Text provided:
Special bond election is too costly - The state's hurting for money. So is the city of Tucson. Pima County is, too, but it's not acting that way.

June 23, 2003

Arizona Star

Pima County, AZ - Tuesday, the county Board of Supervisors voted 4-1 to hold a special bond election in May to decide whether the public should finance a desert conservation plan. An advisory committee has suggested a price tag of $250 million to purchase and preserve open space.

Holding an election is all well and good.

But a special election will cost the county $900,000. The supervisors could have placed the bond question on the November 2004 regular election ballot instead, holding the cost down.

In the proposed $1.02 billion budget for the next fiscal year, Pima County Administrator Chuck Huckelberry has recommended 4.5 percent in budget cuts for county departments except courts and law enforcement.

The same day that the Democrat-controlled board authorized the special election, it voted to farm out Kino Community Hospital's major medical services to four private organizations. Red ink had forced the board to shed the work and scale back hospital services.

Last month, Huckelberry revealed that construction on a 550-bed jail expansion may have to cease because there would be no money to operate it.

And in April, County Attorney Barbara LaWall wrote the board warning that budget cuts would be devastating.

Supervisor Ray Carroll pushed to include the open space bond on the general election ballot, in part to save money and in part for another reason: Accountability. The supervisors, said Carroll, one of two Republicans on the five-member board, should tie their own own political future to the sweeping conservation plan by linking the bond vote with their own re-election bids on the November ballot.

He called the plan the board's "hallmark."

"The conservation plan is the issue that makes or breaks us as a board," said Carroll.

Don't paint Carroll as a critic of a plan. At least not yet. He said he supports some form of a desert conservation plan.

"It's a common-sense approach," Carroll said.

But common sense is what the board majority claimed in approving a more expensive May special election.

Collected data:

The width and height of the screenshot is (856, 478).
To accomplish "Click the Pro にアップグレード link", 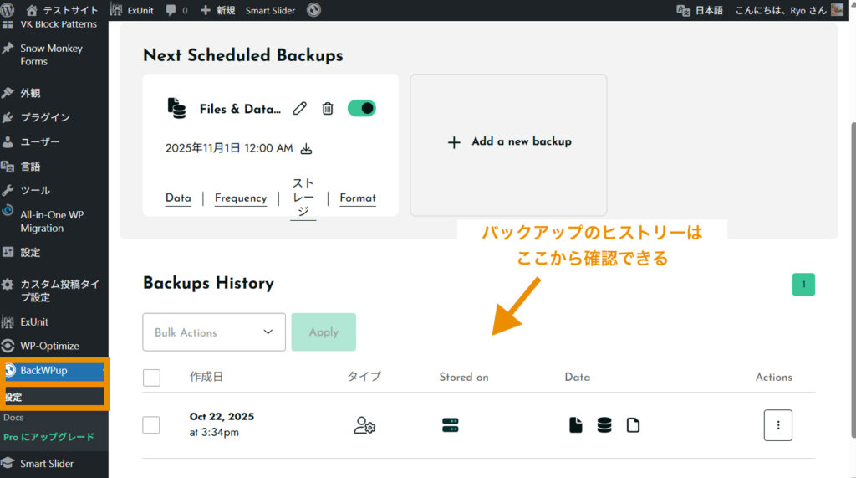I will [x=48, y=437].
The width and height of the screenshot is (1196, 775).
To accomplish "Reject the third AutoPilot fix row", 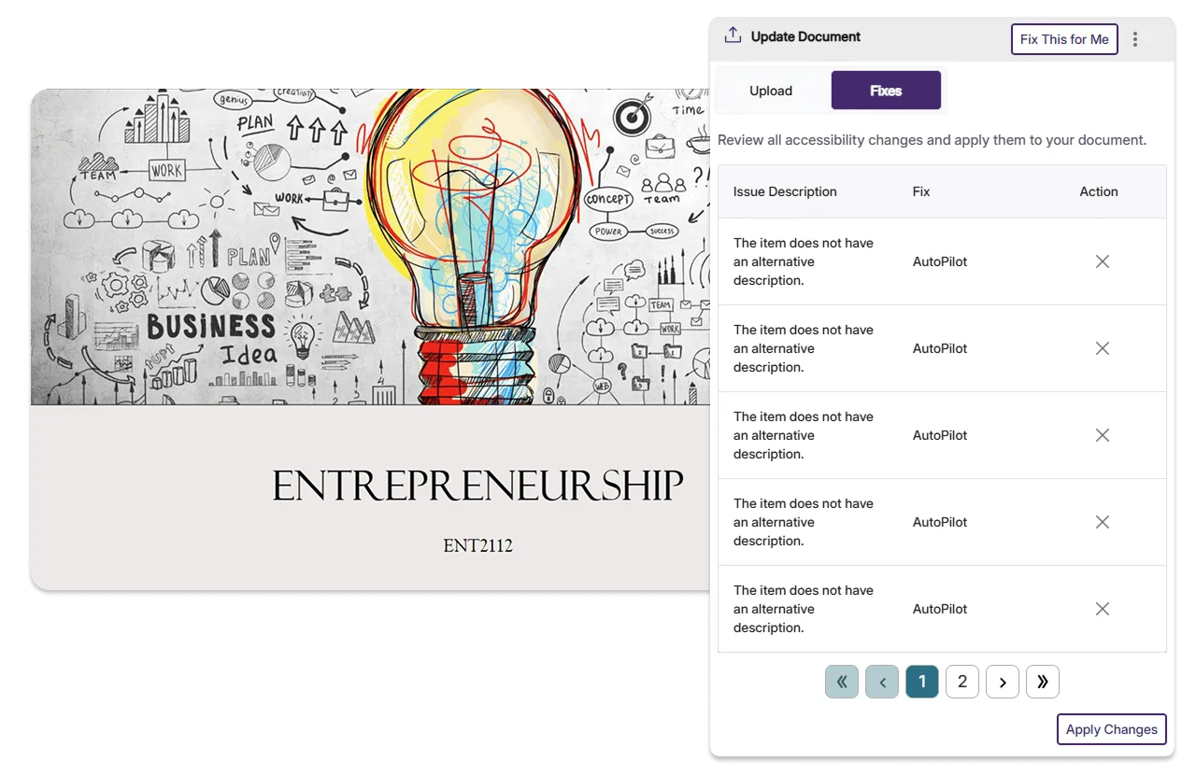I will click(1103, 435).
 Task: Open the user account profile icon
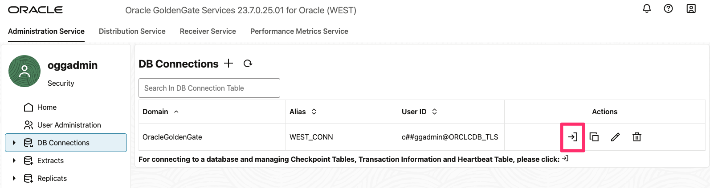click(691, 8)
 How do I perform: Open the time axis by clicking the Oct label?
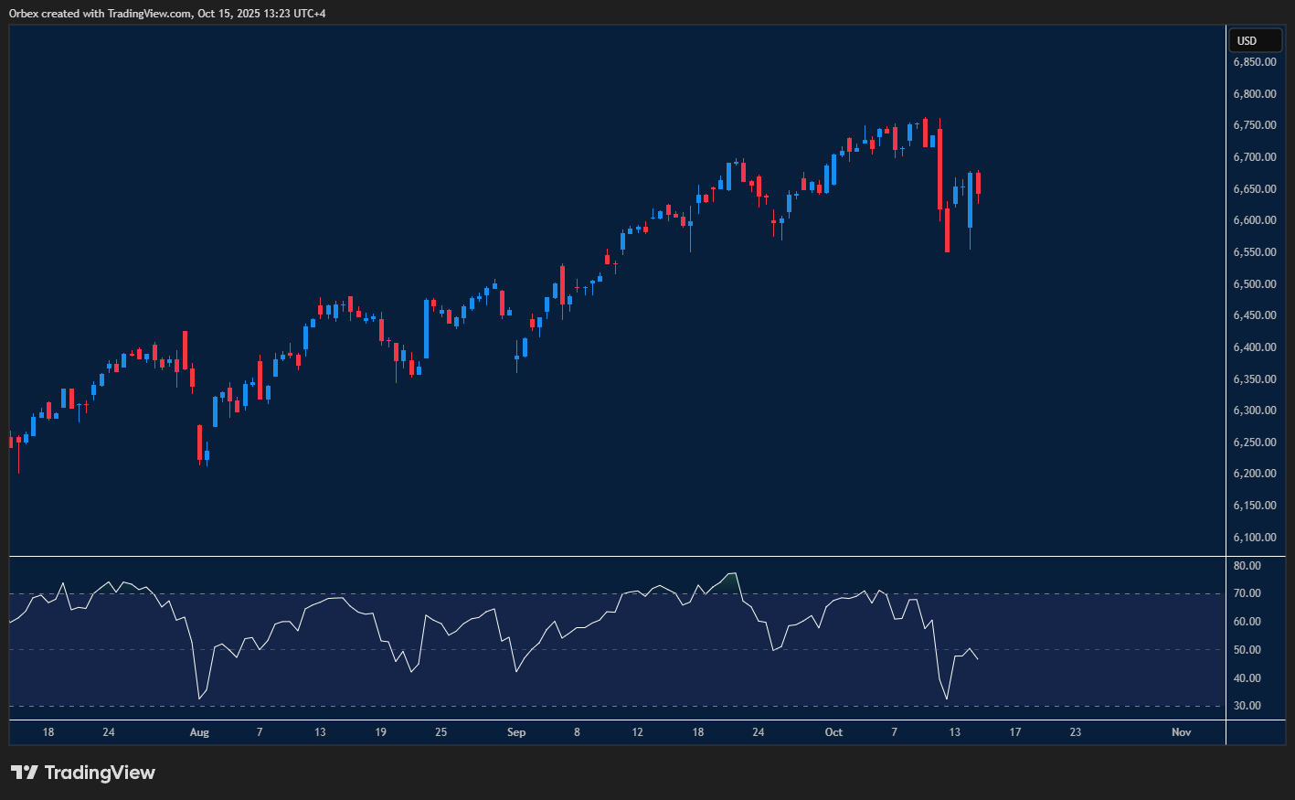833,732
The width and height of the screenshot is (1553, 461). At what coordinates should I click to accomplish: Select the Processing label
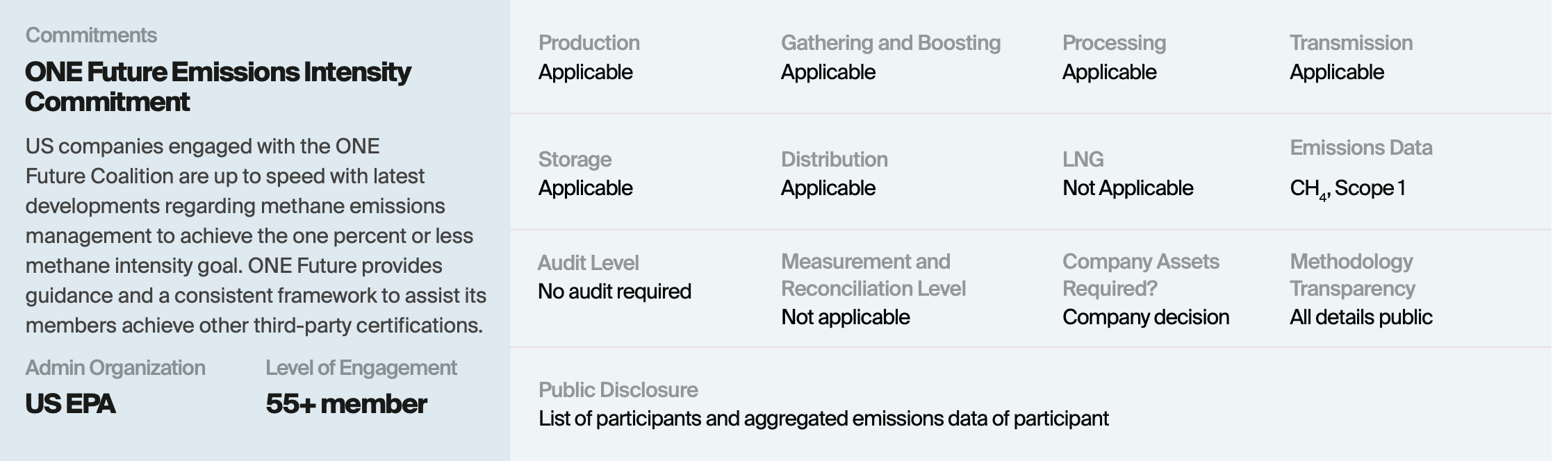coord(1115,43)
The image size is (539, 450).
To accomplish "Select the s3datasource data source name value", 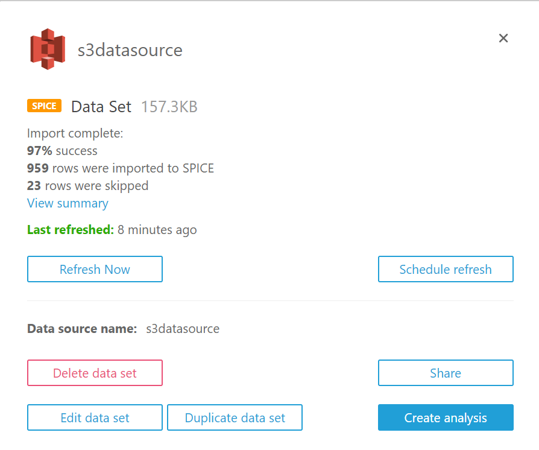I will 183,329.
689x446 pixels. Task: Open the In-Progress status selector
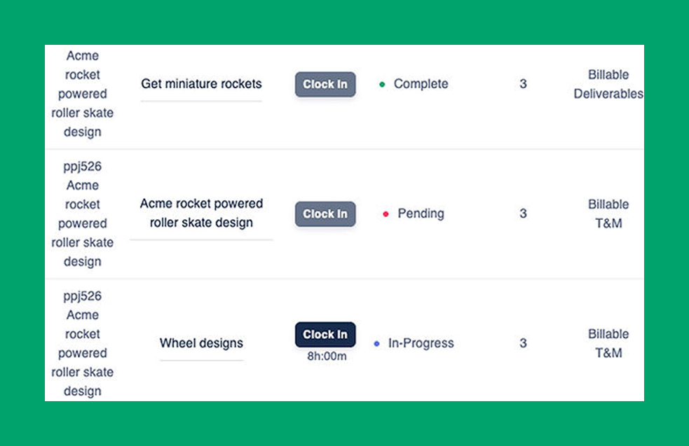click(x=421, y=343)
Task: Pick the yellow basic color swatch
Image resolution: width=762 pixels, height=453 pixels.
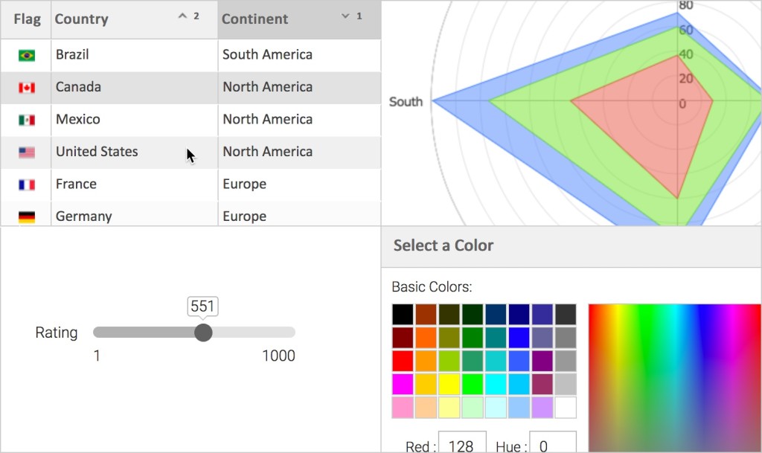Action: 449,385
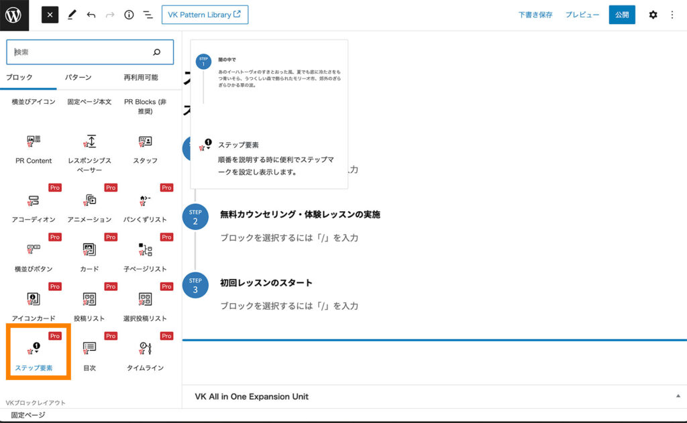687x423 pixels.
Task: Collapse the VK All in One Expansion Unit panel
Action: (677, 396)
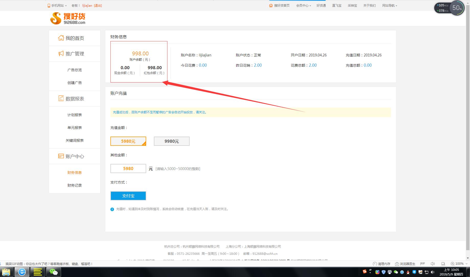This screenshot has width=470, height=277.
Task: Select 支付宝 as the payment method
Action: pos(128,196)
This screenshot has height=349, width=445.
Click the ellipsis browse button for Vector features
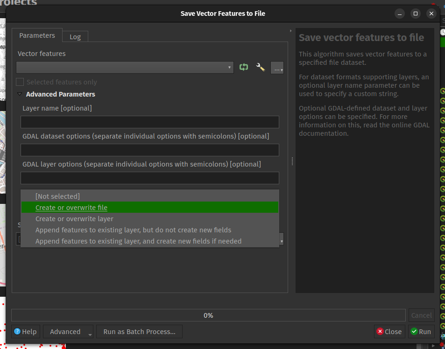(277, 68)
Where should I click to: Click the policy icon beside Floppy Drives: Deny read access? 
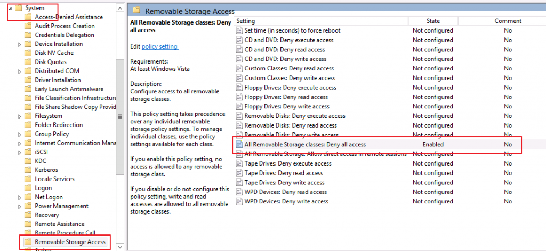tap(239, 97)
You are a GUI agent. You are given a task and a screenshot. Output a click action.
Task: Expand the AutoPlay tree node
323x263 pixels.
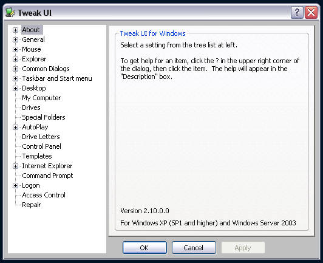click(15, 127)
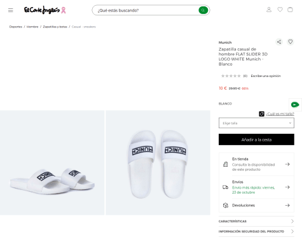Open the hamburger menu
This screenshot has width=302, height=242.
click(11, 10)
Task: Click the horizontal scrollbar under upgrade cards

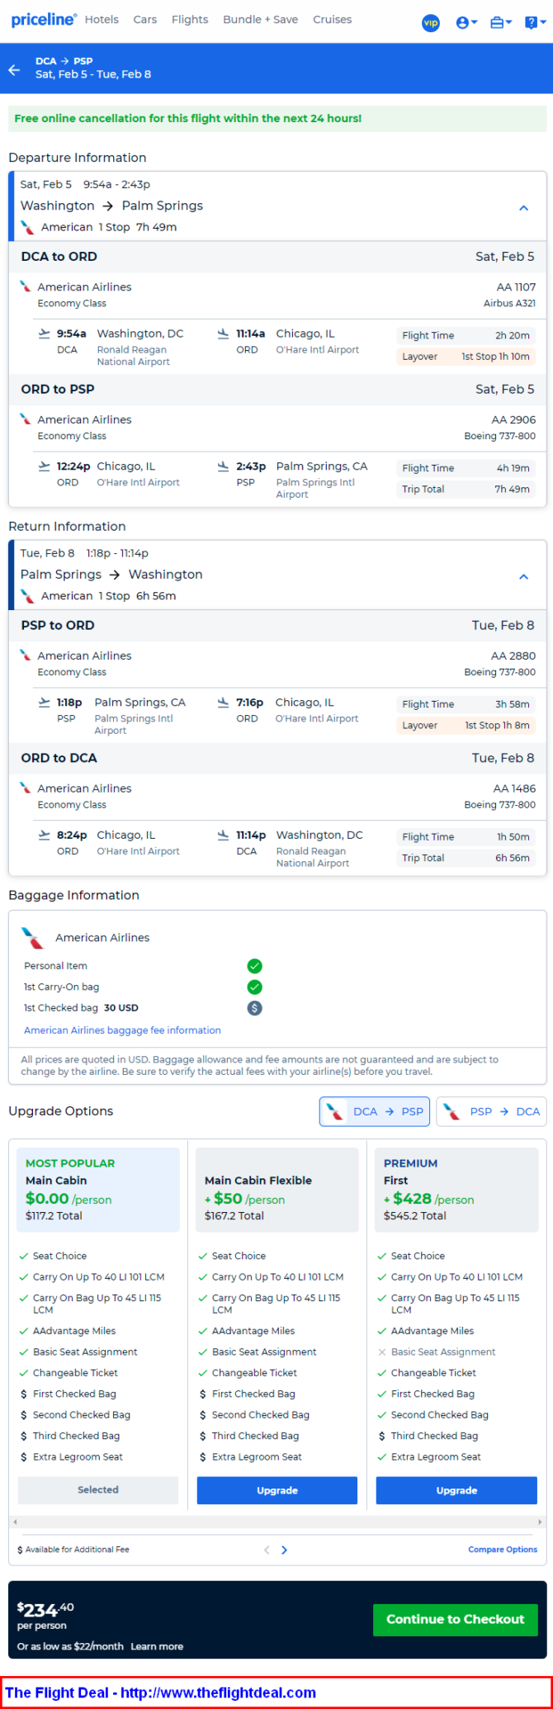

Parts of the exercise:
A. Based on the editorial on the special bond election, decide whether each statement agrees with it. Answer yes or no for each, and quote the deciding words. (i) The Board of Supervisors voted unanimously to hold the special bond election. (ii) The special election will cost the county $900,000. (iii) Ray Carroll is one of two Republicans on the board.
B. According to the editorial on the special bond election, what price tag did the advisory committee suggest for purchasing and preserving open space?
C. Carry on the editorial on the special bond election from its last sentence.
The material is separate from the editorial on the special bond election.

Outputs for the tasks:
A.
(i) No: "the county Board of Supervisors voted 4-1 to hold a special bond election in May"
(ii) Yes: "a special election will cost the county $900,000"
(iii) Yes: "one of two Republicans on the five-member board"

B. $250 million.

C.
Putting the open space bond on the 2004 ballot would mix it in with a host of other issues, from the presidential election to initiatives closer to home, said Supervisor Sharon Bronson.

The conservation plan and its financing are serious enough to warrant their own moment at the ballot box, Bronson said.

The cost of a special election is an issue, but the concern over distraction with too many ballot items carries more weight in Bronson's view.

Fellow Democrat Dan Eckstrom said the county historically has scheduled special elections for bond questions.

Paying more for a special election is "the cost of doing business," he said. "I think the people understand that."

They may. But they also understand that $900,000 can pay for county programs and staff.

In the spirit of public service, I called several county department heads to find out how they could use $900,000. No one called back except Sheriff Clarence Dupnik, politically insulated because he is elected by the voters, too. Dupnik praised the board's decision.

So I came up with a few alternatives of my own on how the county could spend nearly a million dollars:

For $823,173, the county could hire 10 deputies and one sergeant for the School Resource Officer Program.

Or for $450,000, the county, about half of the Tucson-Pima Public Library system, could buy 18,000 books or hire nine new employees.

And if the board were really concerned for the environment, it could purchase 36 Toyota Priuses - the gas-saving, hybrid vehicle that several members of the Tucson City Council wanted to drive.

The county could leave the city green with envy.